O que se pede
Liste as matérias-primas que o texto sobre o custo do frete aponta como destaque das vendas externas do Brasil.

===== Texto de estudo =====

Conforme Fábio Pavani, gerente da filial de São Paulo da Asia Shipping, especializada em logística do comércio exterior, além do encarecimento do combustível e dos gargalos globais, o custo do frete é pressionado pela demanda por importações em alta. O consumo interno “segue em movimento”, disse. E, ainda que perca algum fôlego, o travamento das cadeias globais da indústria, agravado pelos “lockdowns” na China, derrubou os estoques de insumos na indústria brasileira. “A demanda pelo transporte, seja marítimo, seja aéreo, aumentou”, afirmou Pavani.

Os gargalos logísticos afetam sobretudo o transporte via contêineres, usado para carregar manufaturados ou produtos agropecuários específicos, como frutas e carnes. Por isso, para o Brasil, são mais atingidas as importações e a produção industrial. Com as cadeias de produção integradas, a indústria depende de importar componentes, especialmente da Ásia.

As exportações também são afetadas, mas com menos impacto para a economia nacional, porque o carro-chefe das vendas externas do Brasil são as matérias-primas, com destaque para soja, café, minério de ferro e petróleo. Essas “commodities” são transportadas em navios graneleiros, sem contêineres. Além disso, geralmente, o custo do frete dessas matérias-primas fica com os importadores.

===== Registros fornecidos =====

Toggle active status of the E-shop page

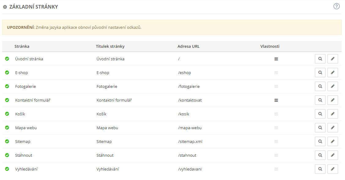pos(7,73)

=====
===== Registros fornecidos =====

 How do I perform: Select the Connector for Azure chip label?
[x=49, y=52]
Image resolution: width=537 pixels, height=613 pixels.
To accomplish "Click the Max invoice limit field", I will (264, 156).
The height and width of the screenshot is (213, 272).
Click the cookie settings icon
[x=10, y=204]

=====
===== Registros fornecidos =====

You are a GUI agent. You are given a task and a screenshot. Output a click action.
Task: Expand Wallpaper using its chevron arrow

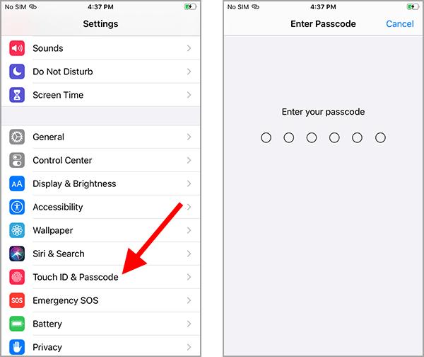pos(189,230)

=====

Resposta
Soja, café, minério de ferro e petróleo.